Damit ein Nistkasten dauerhaft im Garten von heimischen Vogelarten angenommen und reichlich besucht wird, sollte die Brutstätte auch mit Fachkenntnis geleert und gereinigt werden.
Statt einem Frühjahrsputz, findet hier jedoch der Hausputz bestenfalls im Herbst statt, damit die Vögel im Winter auf einen aufgeräumten und bequemen Unterschlupf treffen.
Sonderlich aufwendig oder schwer ist dies nicht – Sie benötigen meist nur Wasser oder eine Kochsalzlösung

1. Nistkasten leeren

Damit sich jedes Vogelpaar ein eigenes Nest bauen kann, sollten Sie den Nistkasten von Schmutz befreien.
Dieser muss einmal im Jahr geleert und gereinigt werden. Alternativ kann die Reinigung auch Ende Winter, unmittelbar vor der Brutzeit stattfinden, falls dies im Spätsommer versäumt wurde.
Bei der Reinigung müssen die Brutzeiten, beispielsweise der Meise, berücksichtigt werden. Diese brüten mehrmals im Jahr und dabei sollte man nicht stören.
Nicht selten werden die alten Nester der Vögel von Ungeziefer befallen.
Dabei handelt es sich vor allem um Flöhe, Zecken, Milben, Wanzen und Läuse.
Sie warten geduldig, bis im Frühjahr ein neues Paar einzieht, da sie lange ohne Nahrung auskommen.
Weshalb das für Sie wichtig ist?
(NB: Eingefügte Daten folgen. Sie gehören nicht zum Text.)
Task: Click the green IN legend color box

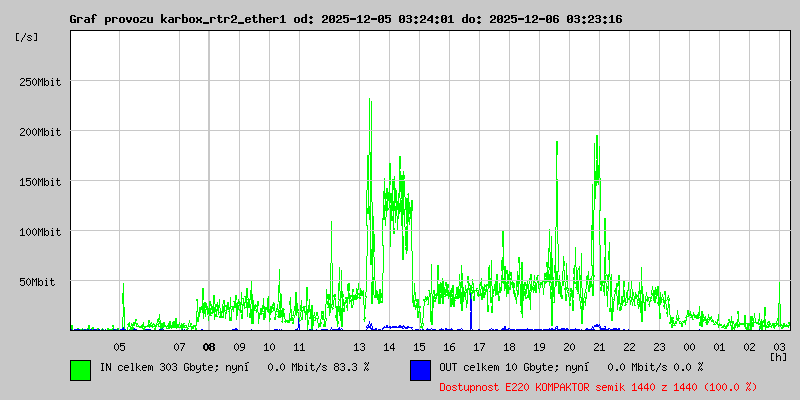Action: tap(80, 369)
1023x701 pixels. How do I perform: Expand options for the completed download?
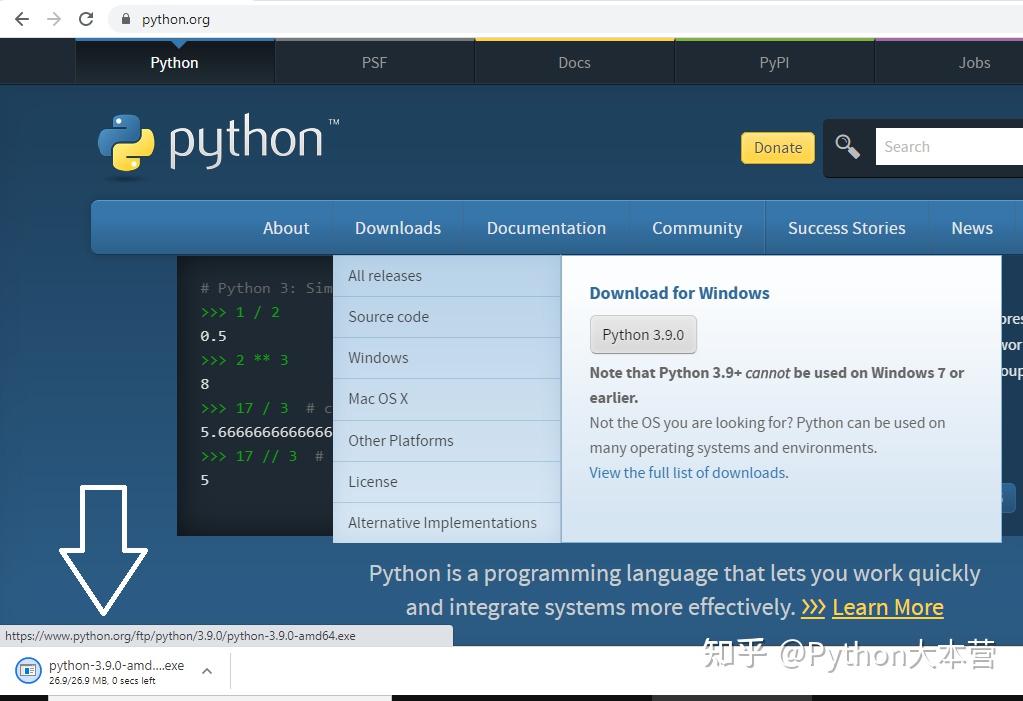click(206, 670)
Vogelflöhe können weit springen und nähren sich auch von menschlichem Blut.
Ein vorsichtiges Vorgehen beim Ausräumen des Nistkastens zahlt sich aus!
Lange Ärmel und Handschuhe geben den kleinen Blutsaugern keine Chance zur Nahrungsaufnahme.
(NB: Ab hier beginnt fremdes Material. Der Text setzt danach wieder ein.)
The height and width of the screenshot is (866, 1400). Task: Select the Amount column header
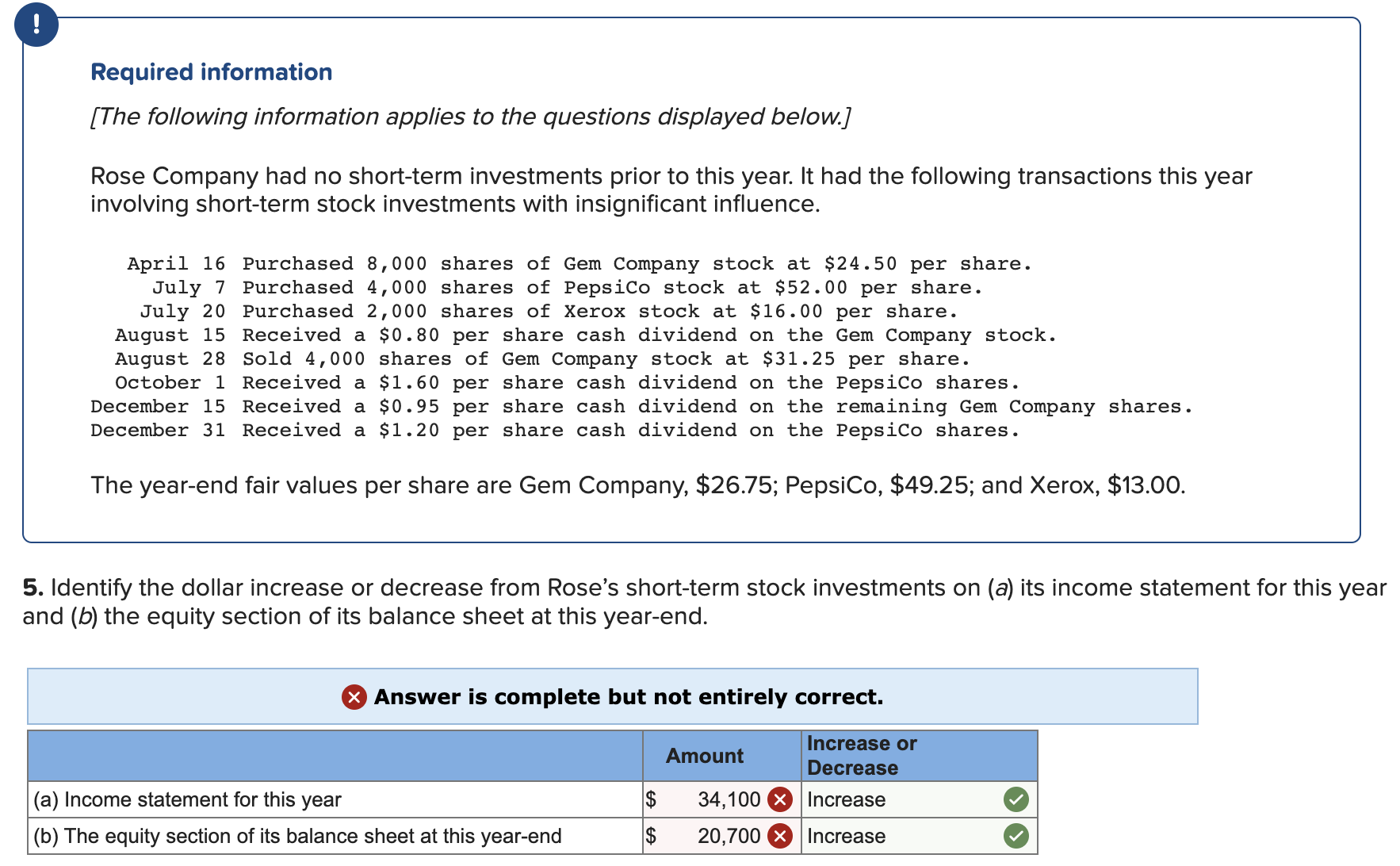704,755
Mit dem Verbrennen oder Vergraben des Nestes lässt sich die Verbreitung der Parasiten definitiv ausschließen.

2. Nistkasten reinigen

Ein kurzes Anklopfen gibt Gewissheit, ob der Nistkasten tatsächlich keine Bewohner – Vögel, Insekten oder andere Kleintiere – mehr beherbergt.
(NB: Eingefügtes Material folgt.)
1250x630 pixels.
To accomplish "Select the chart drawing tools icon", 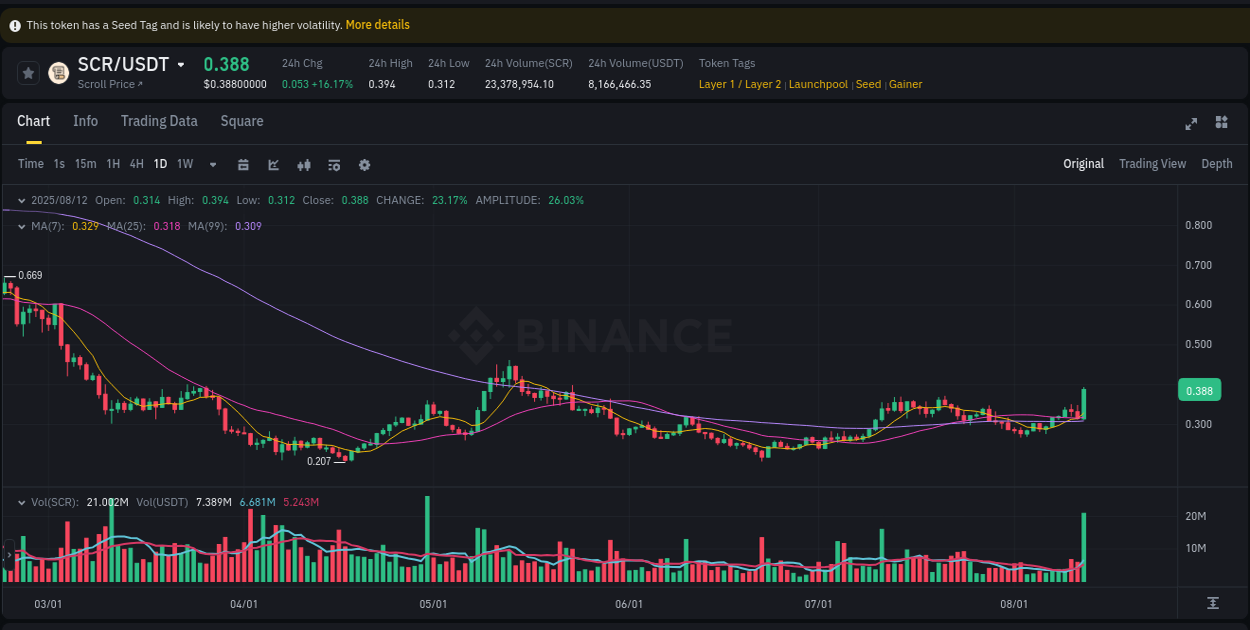I will [273, 164].
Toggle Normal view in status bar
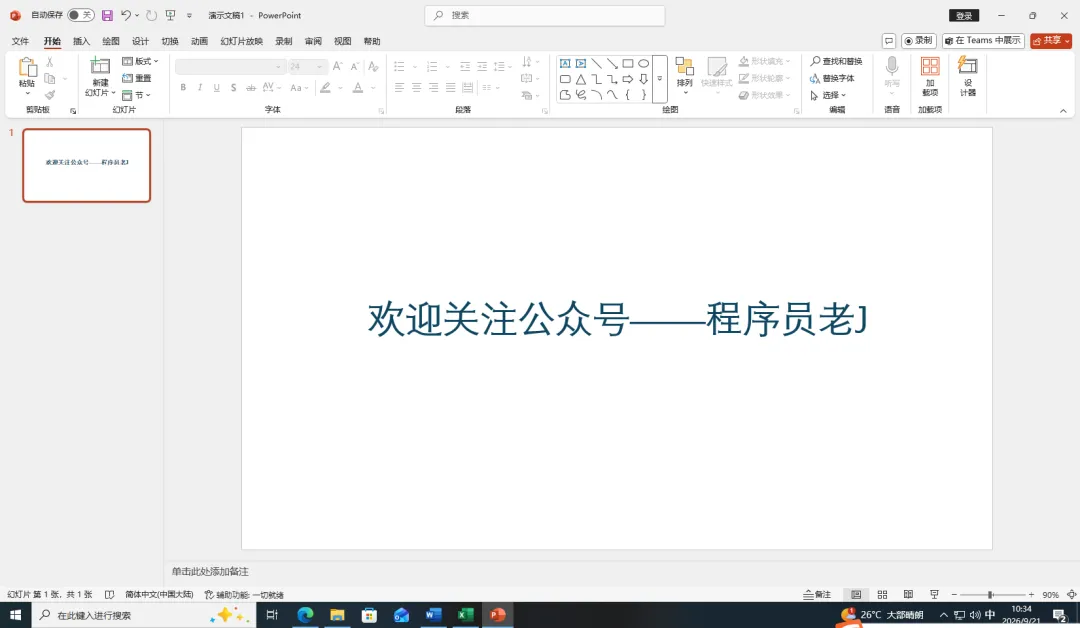This screenshot has height=628, width=1080. (x=855, y=594)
Siebenschläfer, Haselmäuse sowie Hummel- und Wespenköniginnen ziehen gerne in leere Nistkästen ein.
Das Einweichen des Nistkastens in heißem Wasser tötet Parasiten und gefährliche Keime ab.
Hierbei ist zu beachten, dass keine chemischen Reinigungsmittel oder Desinfektionsmittel verwendet werden, da Naturschutzverbände davon abraten.
Danach das Häuschen noch abbürsten und gut trocknen lassen und der Nistkasten kann wieder an seinen angestammten Platz.